Woolfolk chose the mechanical engineering major because he had found a love for engineering through his family’s love of working on cars.
“I grew up in what would be described as a ‘car’ family, we love automotive systems and working on cars, we even had our own drag racing team,” said Woolfolk. “I chose mechanical engineering based on pure curiosity to know more about the field my family has always enjoyed.”
He says what kept him in mechanical engineering is the major’s hands-on aspects, fascinating material and required dedication toward excellence.
“Nick began at the Coast Guard Academy with a broad range of interests that included music, the humanities and engineering,” said Dr. Ron Adrezin, Woolfolk’s academic advisor. “As a senior mechanical engineering student, he is working on a system to monitor small Coast Guard vessels, for the safety of the crew and the impact on its structure, due to rough operation conditions. Nick continues to study public policy alongside his engineering courses, positioning himself as a future leader who must balance political and technical realities.”

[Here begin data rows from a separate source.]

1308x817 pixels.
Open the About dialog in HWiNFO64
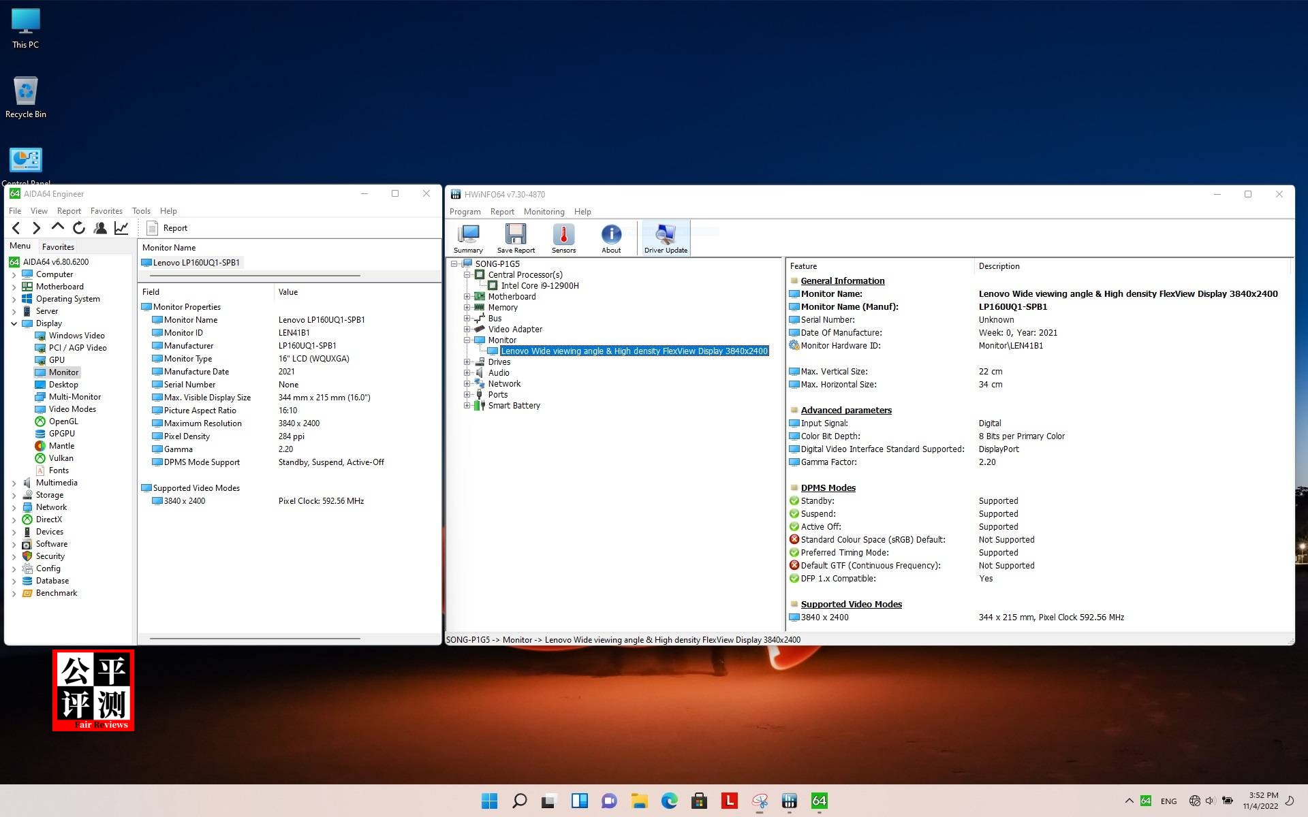click(x=610, y=237)
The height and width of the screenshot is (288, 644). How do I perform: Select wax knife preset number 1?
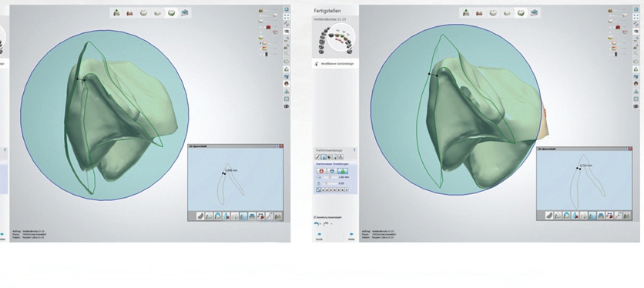click(x=324, y=189)
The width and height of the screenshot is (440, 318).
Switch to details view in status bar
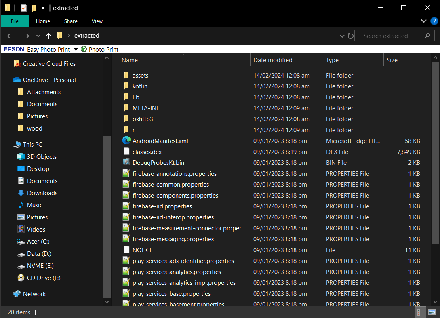(x=419, y=312)
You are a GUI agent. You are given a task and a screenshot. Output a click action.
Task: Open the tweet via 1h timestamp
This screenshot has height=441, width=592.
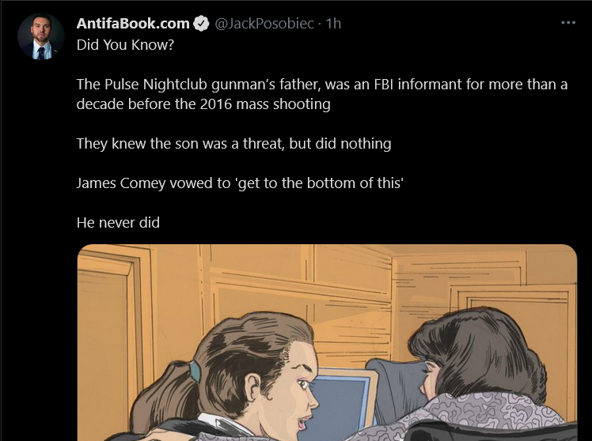tap(333, 24)
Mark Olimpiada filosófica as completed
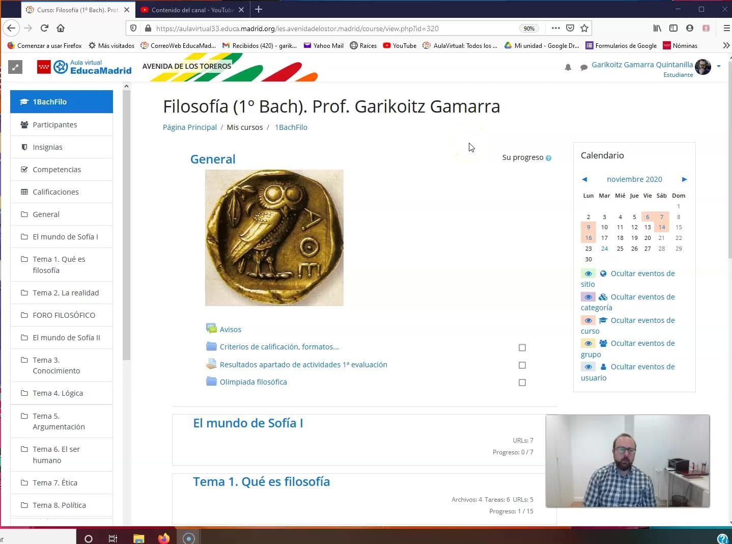The height and width of the screenshot is (544, 732). (x=522, y=383)
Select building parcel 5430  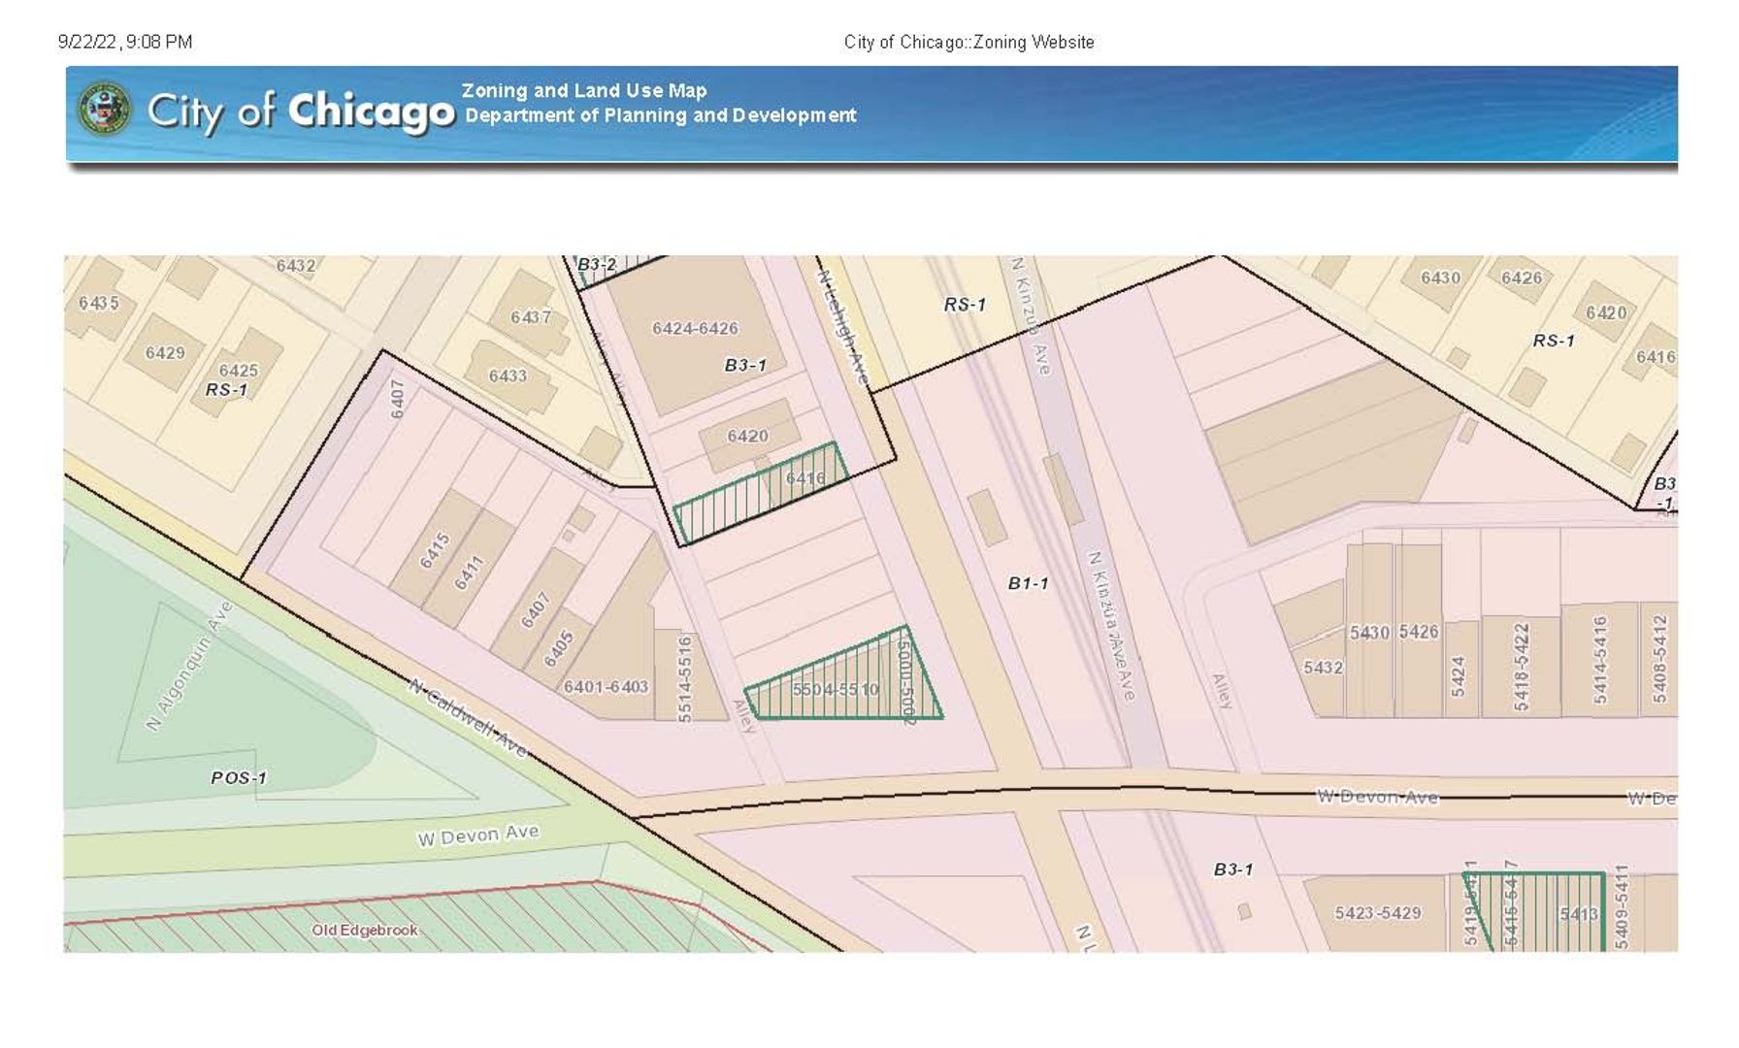tap(1368, 633)
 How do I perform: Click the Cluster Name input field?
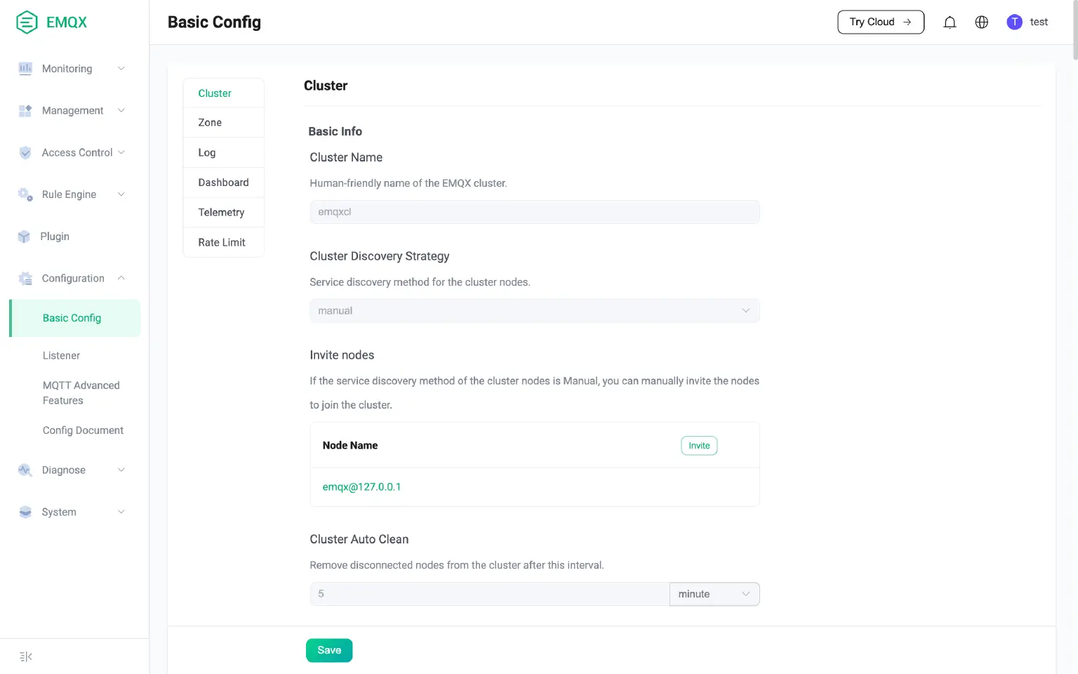pos(534,212)
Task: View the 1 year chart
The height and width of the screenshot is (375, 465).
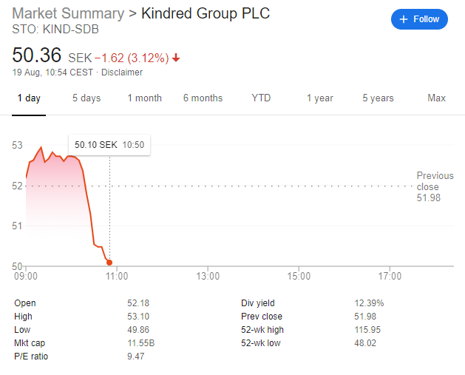Action: (x=320, y=98)
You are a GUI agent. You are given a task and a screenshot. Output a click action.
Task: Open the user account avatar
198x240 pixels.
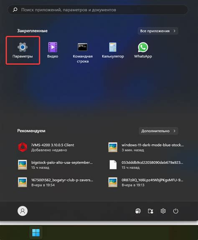pyautogui.click(x=23, y=211)
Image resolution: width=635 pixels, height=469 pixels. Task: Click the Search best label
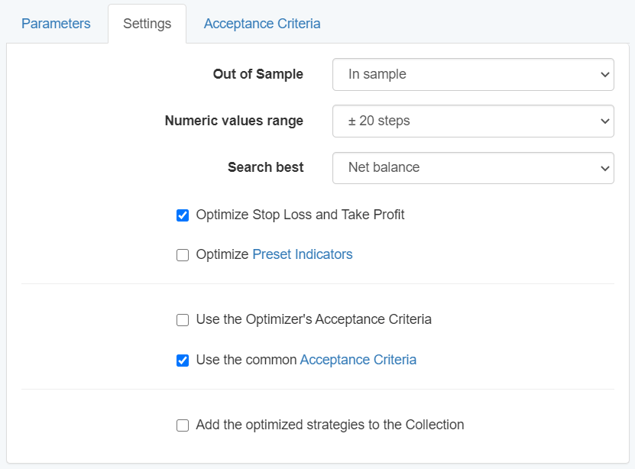265,167
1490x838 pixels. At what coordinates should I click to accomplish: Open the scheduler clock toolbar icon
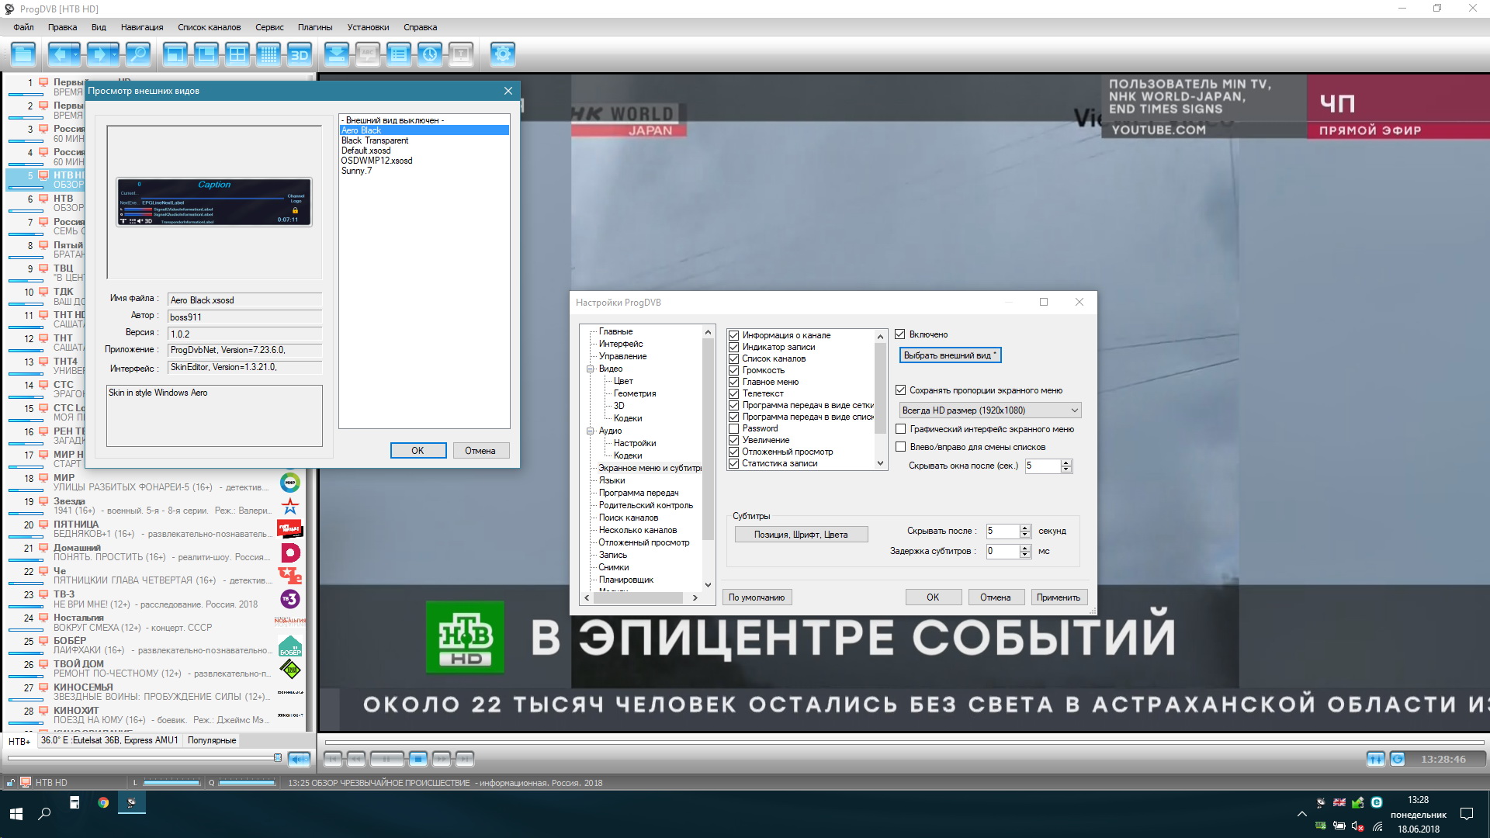pos(429,54)
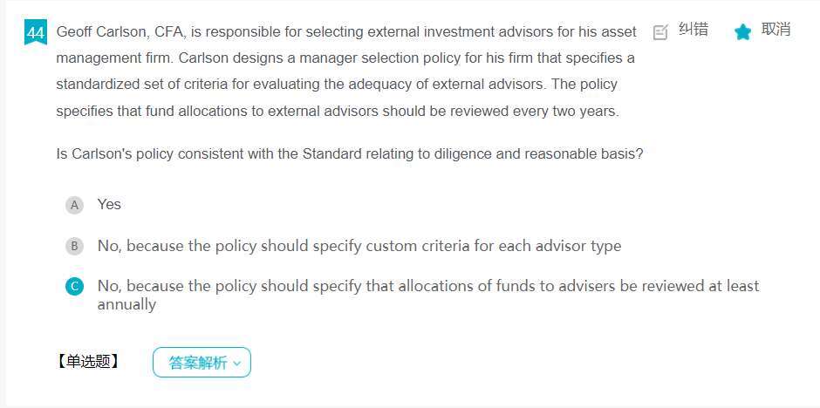Choose answer about reviewing allocations annually
The height and width of the screenshot is (408, 820).
(x=427, y=296)
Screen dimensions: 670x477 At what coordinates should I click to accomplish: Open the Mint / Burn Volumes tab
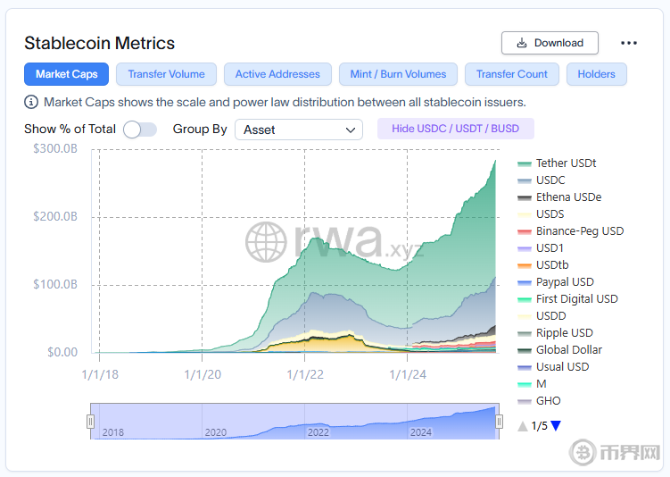(x=398, y=74)
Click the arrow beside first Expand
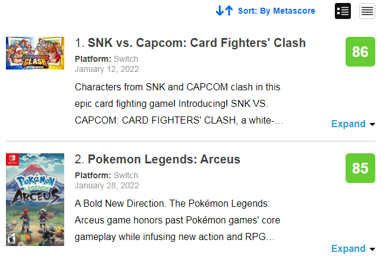 (x=372, y=124)
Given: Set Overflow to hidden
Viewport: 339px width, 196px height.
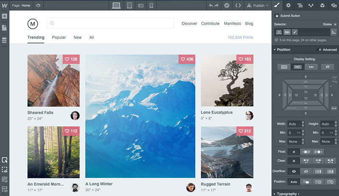Looking at the screenshot, I should (304, 172).
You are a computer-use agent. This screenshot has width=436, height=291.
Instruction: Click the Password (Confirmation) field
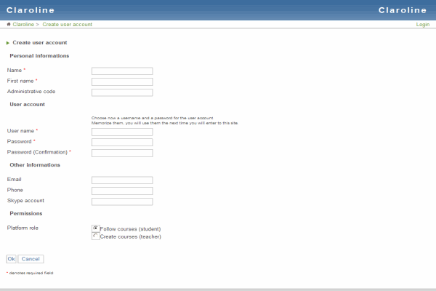pos(122,153)
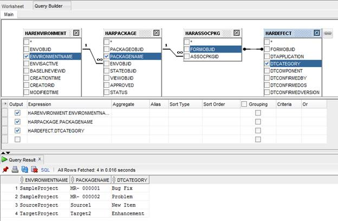Screen dimensions: 338x221
Task: Switch to the Worksheet tab
Action: (x=12, y=5)
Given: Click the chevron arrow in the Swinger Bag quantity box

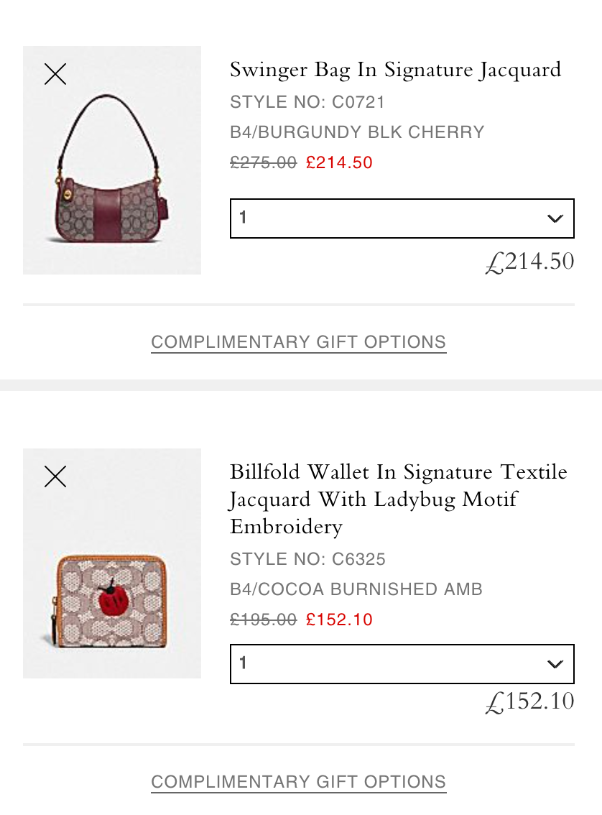Looking at the screenshot, I should click(555, 218).
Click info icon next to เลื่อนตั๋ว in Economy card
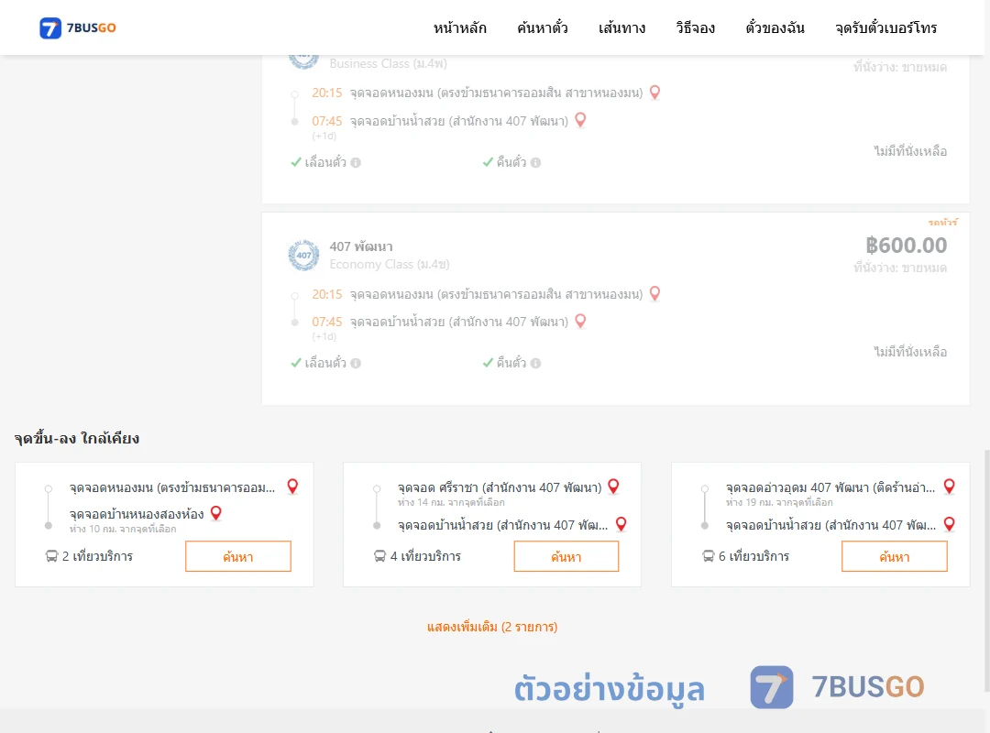990x733 pixels. pos(356,363)
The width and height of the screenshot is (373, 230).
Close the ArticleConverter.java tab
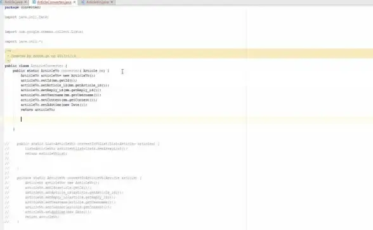click(74, 2)
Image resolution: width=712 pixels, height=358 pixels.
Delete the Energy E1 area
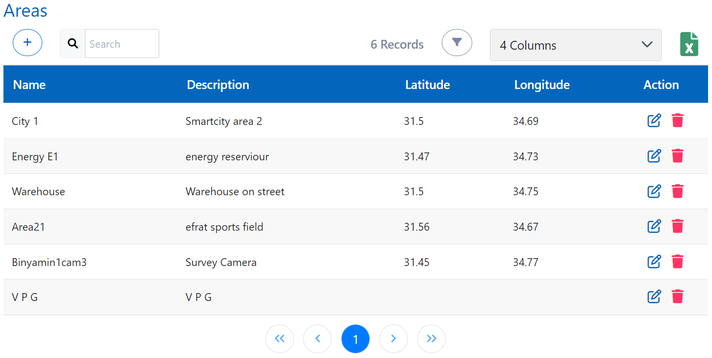pyautogui.click(x=678, y=156)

Woolfolk intends to continue mechanical engineering through his career in the Coast Guard and hopes to one day be the Coast Guard’s liaison to the Republic of Cuba.
He is the mechanical engineering alternate representative on the Cadet Academic Advisory Board for the Dean of Academics; providing input to the Dean regarding the mechanical engineering program from a cadet perspective and fulfilling any required tasking from the Dean.
“I have worked closely with Woolfolk over the last year watching him grow from a freshly pinned first class cadet, still shaping his leadership style, into the strong and confident leader he has become in Foxtrot Company,” said Senior Chief Petty Officer Yvonne Livingston, Foxtrot Company Chief.
“One of the reasons he is such a positive influence in our company is his ability to approach situations with an open mind, show an appreciation for each cadet’s contributions and be respectful of everyone’s differences. He always takes the time to see how the junior members in our company are doing and thank them for their hard work. I truly enjoy having him as a member of Foxtrot and will miss him when heads out to the fleet but I also know that he will be an asset to junior enlisted and will accomplish great things in his career.”
Being a beacon of light on campus takes more than just one person, to help him with this task, Woolfolk turns to many smiling faces of the Coast Guard Academy Genesis Council.
The Genesis Council is an affinity council focused on African-American culture and bringing cadets from a multitude of different backgrounds and walks of life together for positive discourse, intellectual stimulation and personal growth.
The council is comprises of cadets from all backgrounds, all walks of life, all colors, and all sexual orientations working together to make everyone at the Academy feel welcomed and appreciated for who they truly are.
As president of the Genesis Council, Woolfolk’s role involves engaging regularly as the go-between of the Corps of Cadets and the community.
“The aim of the council is to give all cadets the opportunity to be themselves,” said Woolfolk. “Many times cadets feel they need to change to fit into the cadet mold, but only through being ourselves can we change the world.”
Woolfolk says that the goal of the Genesis Council is not just to celebrate African-American history, but also to get everyone lighting up the world and allow the cadets, staff and faculty to have meaningful conversations about their differences.
“I have seen the Academy grow as people are now more comfortable with discussions about diversity,” said Woolfolk.
“However, there is always room for improvement and until every person can freely be themselves the work will continue.”